Aux sots qui se livrent à la gourmandise, comme aux poissons qui habitent au milieu des eaux, une mort inattendue arrive.
Ou plutôt il en est ainsi par l’hostilité du destin. Il n’y avait pas de sa faute. Et l’on dit :
Comment le descendant de Poulastya n’a-t-il pas reconnu un crime dans l’enlèvement de la femme d’un autre ? Comment Râma n’a-t-il pas vu la non-existence de la gazelle d’or ? Et comment aussi avec les dés Youdhichthira s’est-il ruiné inconsidérément ? Ceux dont l’esprit est égaré par l’approche du malheur perdent ordinairement l’intelligence.
Et ainsi :
L’intelligence de ceux mêmes qui sont grands, quand ils sont pris dans le filet de la mort et ont l’esprit troublé par le destin, va de travers.
Cependant le chasseur, dès qu’il les vit pris, accourut joyeux et avec un bâton levé, pour les tuer. Tchitragrîva, lorsqu’il reconnut qu’il était pris avec sa suite et vit venir le chasseur, dit aux pigeons : Ah ! il ne faut pas avoir peur. Car on dit :
Celui qui, dans toutes les infortunes, ne perd pas l’esprit, arrive assurément à la fin de ces infortunes, par la force de son esprit.
Et ainsi :
Dans la prospérité et dans l’adversité ceux qui sont grands restent les mêmes : le soleil est rouge à son lever et rouge également à son coucher.

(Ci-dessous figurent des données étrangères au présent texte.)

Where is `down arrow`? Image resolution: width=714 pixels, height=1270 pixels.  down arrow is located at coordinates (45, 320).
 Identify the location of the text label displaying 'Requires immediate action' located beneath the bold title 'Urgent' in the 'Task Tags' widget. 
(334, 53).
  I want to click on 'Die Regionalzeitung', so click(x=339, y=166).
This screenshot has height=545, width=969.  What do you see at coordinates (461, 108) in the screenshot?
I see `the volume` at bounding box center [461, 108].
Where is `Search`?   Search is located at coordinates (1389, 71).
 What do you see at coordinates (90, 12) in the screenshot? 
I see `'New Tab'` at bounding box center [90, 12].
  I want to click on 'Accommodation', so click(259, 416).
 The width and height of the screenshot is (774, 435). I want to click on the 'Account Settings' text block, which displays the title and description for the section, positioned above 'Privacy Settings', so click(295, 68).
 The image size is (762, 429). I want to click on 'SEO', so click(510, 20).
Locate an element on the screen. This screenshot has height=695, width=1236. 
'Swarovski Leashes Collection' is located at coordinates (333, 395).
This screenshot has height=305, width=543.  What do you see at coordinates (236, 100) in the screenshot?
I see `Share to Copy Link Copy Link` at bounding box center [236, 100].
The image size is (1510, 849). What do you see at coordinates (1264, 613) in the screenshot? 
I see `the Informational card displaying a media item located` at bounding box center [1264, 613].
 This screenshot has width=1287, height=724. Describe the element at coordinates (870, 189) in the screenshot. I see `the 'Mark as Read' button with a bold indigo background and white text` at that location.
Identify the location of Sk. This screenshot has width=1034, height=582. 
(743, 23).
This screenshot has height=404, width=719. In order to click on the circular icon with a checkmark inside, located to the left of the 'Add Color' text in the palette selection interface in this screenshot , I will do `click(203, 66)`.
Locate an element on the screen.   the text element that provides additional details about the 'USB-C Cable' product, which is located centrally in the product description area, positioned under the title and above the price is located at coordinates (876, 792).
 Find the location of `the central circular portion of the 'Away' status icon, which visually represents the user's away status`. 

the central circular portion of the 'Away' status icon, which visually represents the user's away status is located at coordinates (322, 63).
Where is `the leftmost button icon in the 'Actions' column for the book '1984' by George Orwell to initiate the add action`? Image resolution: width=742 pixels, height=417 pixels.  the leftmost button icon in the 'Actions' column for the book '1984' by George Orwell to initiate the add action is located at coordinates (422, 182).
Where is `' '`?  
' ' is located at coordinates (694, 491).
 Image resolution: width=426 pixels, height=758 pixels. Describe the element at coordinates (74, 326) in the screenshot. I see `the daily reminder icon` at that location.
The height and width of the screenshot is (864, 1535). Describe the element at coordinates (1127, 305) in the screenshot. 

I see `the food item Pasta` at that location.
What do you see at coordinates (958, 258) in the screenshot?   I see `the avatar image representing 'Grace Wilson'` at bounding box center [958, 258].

Enlevons-nous donc tous gaiement avec le filet ; allons hors de sa vue, et délivrons-nous. Autrement, si, troublés par la crainte, vous ne prenez pas gaiement votre vol, alors vous trouverez la mort. Et l’on dit :
Des fils même longs et minces, s’ils sont nombreux et égaux, résistent toujours par leur grand nombre à beaucoup d’efforts : il en est de même des bons.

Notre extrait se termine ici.